[Start Input records]

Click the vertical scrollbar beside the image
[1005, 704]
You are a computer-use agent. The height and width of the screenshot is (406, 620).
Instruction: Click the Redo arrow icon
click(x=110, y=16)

[End Input records]

__Objective__
Can you return every line of the material above, unchanged and in the same order?

__Exercise answer__
Click the vertical scrollbar beside the image
[1005, 704]
You are a computer-use agent. The height and width of the screenshot is (406, 620).
Instruction: Click the Redo arrow icon
click(x=110, y=16)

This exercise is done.